A research team says that for the first time in history, it’s successfully treated Huntington’s disease, a devastating and inherited disorder that kills nerve cells and leads to rapid decline and death.
Until now, the disease had no treatment to cure it or alter its course. Patients tend to succumb to the disease within 15 to 20 years after the onset of symptoms, which include trouble focusing, irritability, suicidal thoughts, and other mental health conditions, as well as uncontrolled movements affecting muscles across the body.
According to the Huntington’s Disease Society of America, there are around 41,000 Americans showing symptoms, while more than 200,000 are at risk of inheriting the disease.
As the BBC reports, University College London researchers have developed a new type of gene therapy that needs to be administered during lengthy brain surgery.

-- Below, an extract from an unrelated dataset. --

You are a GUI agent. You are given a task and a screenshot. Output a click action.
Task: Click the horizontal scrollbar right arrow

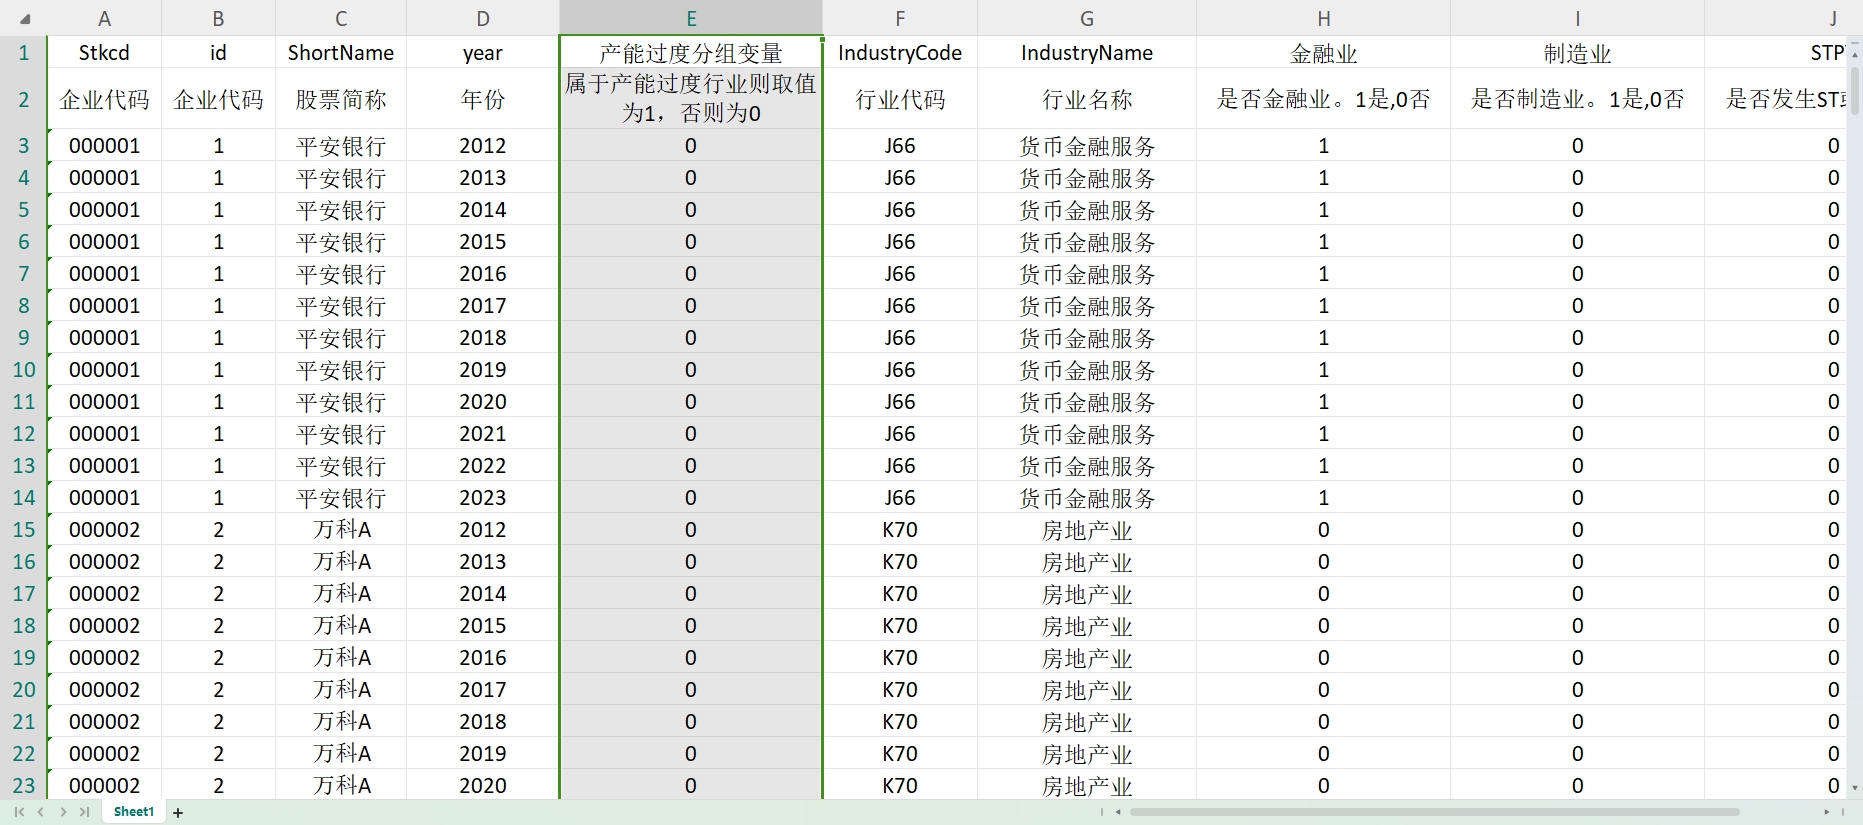click(1826, 812)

Trial data shows that the development of Huntington’s was slowed by an astonishing 75 percent in patients, effectively giving them decades of “good quality life,” as University College London Huntington’s Disease Centre director Sarah Tabrizi told the BBC.
“We never in our wildest dreams would have expected a 75 percent slowing of clinical progression,” she added.
It’s a major win for medical science, and a glimmer of hope for those whose parents had Huntington’s — as there’s a 50 percent chance that they will also develop the disease.
Results from the trial have yet to be released, let alone peer-reviewed, but there are reasons to be optimistic. According to the BBC, cognition and motor function tests showed that the development of the disorder was slowed by an average of 75 percent three years after the procedure.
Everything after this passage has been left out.